TRY IT:
Your task is to copy the lines of the data below from the line holding "Click the middle winking tongue-out emoji" through the line holding "Given: Open Settings", inclusive, exactly and with nothing added.

TASK INPUTS:
= = = = = = =

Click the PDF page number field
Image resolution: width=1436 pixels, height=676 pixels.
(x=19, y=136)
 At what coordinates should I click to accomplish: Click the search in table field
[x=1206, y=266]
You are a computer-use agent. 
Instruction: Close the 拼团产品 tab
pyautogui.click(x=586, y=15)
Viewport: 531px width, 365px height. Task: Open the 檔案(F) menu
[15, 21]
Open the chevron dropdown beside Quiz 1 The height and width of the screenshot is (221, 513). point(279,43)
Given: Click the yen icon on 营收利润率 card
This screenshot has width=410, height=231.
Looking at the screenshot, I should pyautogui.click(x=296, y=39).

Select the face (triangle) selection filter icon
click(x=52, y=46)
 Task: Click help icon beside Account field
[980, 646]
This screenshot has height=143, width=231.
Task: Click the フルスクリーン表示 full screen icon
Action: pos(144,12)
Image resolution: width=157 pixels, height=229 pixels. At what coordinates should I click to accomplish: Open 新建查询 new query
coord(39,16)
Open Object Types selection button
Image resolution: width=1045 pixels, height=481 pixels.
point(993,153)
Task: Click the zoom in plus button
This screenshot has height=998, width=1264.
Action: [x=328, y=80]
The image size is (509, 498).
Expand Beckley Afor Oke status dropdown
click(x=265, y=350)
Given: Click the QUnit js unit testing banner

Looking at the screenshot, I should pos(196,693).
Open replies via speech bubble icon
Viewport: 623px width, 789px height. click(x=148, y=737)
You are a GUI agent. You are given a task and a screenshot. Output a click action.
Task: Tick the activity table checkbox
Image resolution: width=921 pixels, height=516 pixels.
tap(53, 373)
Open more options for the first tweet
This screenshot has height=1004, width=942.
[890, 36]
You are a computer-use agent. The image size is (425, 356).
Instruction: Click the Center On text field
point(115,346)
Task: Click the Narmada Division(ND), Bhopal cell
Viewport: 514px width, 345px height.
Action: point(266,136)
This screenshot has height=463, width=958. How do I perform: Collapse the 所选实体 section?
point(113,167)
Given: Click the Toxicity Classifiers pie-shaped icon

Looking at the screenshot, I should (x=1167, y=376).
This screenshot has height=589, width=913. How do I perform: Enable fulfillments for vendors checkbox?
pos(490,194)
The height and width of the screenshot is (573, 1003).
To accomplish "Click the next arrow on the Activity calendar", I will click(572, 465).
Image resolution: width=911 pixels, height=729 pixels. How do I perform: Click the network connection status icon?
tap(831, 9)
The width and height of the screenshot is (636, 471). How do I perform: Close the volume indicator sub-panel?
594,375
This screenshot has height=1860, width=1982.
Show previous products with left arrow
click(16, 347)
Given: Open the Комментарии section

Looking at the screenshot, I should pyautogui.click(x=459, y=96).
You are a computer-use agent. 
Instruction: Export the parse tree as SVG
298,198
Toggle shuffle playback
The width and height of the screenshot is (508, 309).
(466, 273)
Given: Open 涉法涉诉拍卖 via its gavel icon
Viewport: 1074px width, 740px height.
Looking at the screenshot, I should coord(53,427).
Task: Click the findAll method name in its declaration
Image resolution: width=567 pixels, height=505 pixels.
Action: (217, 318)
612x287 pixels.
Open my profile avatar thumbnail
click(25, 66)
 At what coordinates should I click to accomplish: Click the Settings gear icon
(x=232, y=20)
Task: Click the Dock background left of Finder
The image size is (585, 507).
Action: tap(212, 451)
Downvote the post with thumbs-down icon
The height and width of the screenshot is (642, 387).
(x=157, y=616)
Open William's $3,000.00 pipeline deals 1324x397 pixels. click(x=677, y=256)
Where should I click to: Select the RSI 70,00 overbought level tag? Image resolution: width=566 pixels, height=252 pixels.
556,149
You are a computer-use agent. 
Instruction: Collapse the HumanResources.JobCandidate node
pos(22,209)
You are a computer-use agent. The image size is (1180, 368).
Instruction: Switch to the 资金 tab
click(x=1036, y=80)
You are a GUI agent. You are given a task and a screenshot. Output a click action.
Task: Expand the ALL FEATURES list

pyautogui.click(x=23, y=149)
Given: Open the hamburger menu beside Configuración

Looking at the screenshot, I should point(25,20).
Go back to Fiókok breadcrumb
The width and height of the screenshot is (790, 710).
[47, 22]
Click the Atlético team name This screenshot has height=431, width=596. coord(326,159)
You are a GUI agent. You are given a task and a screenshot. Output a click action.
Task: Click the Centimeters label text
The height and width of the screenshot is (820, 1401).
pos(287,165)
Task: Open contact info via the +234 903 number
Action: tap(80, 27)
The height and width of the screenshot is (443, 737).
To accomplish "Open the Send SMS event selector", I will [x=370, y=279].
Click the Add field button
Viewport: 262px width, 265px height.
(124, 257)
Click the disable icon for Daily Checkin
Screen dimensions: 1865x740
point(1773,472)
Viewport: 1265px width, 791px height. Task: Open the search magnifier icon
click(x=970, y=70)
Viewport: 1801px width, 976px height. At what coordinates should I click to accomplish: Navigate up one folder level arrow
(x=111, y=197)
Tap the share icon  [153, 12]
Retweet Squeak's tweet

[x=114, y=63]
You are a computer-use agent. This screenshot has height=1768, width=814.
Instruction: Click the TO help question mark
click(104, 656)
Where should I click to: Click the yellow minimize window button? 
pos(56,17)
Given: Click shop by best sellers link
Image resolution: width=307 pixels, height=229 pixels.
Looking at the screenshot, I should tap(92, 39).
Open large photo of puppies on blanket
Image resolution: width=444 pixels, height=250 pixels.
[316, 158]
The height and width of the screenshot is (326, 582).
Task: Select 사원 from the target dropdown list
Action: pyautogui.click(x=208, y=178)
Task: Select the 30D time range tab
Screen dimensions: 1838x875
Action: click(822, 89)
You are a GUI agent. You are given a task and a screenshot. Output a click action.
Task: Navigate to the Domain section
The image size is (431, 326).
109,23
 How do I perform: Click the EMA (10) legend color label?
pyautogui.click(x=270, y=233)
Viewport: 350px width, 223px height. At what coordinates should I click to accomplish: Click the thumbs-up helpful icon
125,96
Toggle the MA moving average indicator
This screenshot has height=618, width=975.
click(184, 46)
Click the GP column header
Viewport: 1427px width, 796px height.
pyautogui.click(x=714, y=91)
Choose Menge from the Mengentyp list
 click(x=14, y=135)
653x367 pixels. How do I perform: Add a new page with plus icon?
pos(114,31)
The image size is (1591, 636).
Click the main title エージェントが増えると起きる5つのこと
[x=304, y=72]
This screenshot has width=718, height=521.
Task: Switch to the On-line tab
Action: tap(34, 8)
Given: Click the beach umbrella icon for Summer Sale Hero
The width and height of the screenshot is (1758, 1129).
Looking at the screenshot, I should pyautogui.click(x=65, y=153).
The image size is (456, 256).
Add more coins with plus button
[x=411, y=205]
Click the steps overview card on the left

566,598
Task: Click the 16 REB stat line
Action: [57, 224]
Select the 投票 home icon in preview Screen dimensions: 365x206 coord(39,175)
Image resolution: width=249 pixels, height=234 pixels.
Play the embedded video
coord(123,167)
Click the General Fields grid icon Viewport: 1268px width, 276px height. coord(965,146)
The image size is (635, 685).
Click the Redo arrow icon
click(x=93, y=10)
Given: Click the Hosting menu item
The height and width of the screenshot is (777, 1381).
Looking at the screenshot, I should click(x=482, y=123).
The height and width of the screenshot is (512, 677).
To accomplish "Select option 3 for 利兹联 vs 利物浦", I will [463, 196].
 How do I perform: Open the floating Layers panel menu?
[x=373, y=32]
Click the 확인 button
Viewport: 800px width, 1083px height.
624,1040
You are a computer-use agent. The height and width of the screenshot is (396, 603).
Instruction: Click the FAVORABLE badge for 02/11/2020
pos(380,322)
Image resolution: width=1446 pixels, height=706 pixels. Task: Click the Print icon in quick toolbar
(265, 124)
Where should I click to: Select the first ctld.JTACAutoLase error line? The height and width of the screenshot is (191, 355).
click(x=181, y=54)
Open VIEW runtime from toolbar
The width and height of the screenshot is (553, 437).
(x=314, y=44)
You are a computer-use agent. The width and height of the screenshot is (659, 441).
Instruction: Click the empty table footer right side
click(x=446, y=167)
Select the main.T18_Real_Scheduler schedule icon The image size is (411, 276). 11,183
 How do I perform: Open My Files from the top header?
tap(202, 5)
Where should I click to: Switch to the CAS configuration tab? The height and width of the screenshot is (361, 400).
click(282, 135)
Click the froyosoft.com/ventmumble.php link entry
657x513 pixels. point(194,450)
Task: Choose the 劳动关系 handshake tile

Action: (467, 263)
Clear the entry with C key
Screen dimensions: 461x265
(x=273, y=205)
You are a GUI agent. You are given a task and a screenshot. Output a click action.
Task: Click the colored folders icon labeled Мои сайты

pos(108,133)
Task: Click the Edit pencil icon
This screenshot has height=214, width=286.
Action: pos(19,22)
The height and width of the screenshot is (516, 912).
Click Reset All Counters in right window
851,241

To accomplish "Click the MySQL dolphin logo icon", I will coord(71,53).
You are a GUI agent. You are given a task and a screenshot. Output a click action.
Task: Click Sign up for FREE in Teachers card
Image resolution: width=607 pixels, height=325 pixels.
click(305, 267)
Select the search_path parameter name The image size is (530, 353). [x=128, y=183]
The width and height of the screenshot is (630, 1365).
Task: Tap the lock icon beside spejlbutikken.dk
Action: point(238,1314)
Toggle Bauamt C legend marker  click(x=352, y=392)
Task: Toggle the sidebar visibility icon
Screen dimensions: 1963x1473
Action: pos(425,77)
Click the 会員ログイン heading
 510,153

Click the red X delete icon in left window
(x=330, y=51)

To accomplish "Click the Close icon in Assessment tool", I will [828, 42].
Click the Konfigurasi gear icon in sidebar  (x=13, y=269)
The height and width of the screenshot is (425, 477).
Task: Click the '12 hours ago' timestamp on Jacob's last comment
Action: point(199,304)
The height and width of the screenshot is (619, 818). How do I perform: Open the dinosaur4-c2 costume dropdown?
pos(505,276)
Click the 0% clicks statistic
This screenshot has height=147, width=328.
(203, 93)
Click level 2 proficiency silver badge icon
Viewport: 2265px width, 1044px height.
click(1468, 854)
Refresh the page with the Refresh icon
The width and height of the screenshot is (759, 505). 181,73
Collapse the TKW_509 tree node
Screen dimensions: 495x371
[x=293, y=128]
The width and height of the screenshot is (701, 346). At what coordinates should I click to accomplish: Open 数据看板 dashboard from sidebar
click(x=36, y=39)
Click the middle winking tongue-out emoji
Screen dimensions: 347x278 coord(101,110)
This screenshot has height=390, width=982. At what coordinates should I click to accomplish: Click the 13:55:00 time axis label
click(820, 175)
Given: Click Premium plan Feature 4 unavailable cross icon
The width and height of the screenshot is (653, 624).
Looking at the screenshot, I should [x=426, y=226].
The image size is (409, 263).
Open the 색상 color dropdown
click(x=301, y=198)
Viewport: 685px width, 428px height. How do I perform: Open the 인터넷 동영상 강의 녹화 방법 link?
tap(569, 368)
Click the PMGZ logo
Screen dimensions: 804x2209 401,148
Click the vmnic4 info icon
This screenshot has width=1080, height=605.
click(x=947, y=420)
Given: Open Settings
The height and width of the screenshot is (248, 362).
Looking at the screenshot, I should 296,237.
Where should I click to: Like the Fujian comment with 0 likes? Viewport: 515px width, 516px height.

= = = = = = =

EXERCISE RESULT:
Click the middle winking tongue-out emoji
Screen dimensions: 347x278 coord(101,110)
This screenshot has height=390, width=982. At what coordinates should I click to accomplish: Click the 13:55:00 time axis label
click(820, 175)
Given: Click Premium plan Feature 4 unavailable cross icon
The width and height of the screenshot is (653, 624).
Looking at the screenshot, I should [x=426, y=226].
The image size is (409, 263).
Open the 색상 color dropdown
click(x=301, y=198)
Viewport: 685px width, 428px height. How do I perform: Open the 인터넷 동영상 강의 녹화 방법 link?
tap(569, 368)
Click the PMGZ logo
Screen dimensions: 804x2209 401,148
Click the vmnic4 info icon
This screenshot has width=1080, height=605.
click(x=947, y=420)
Given: Open Settings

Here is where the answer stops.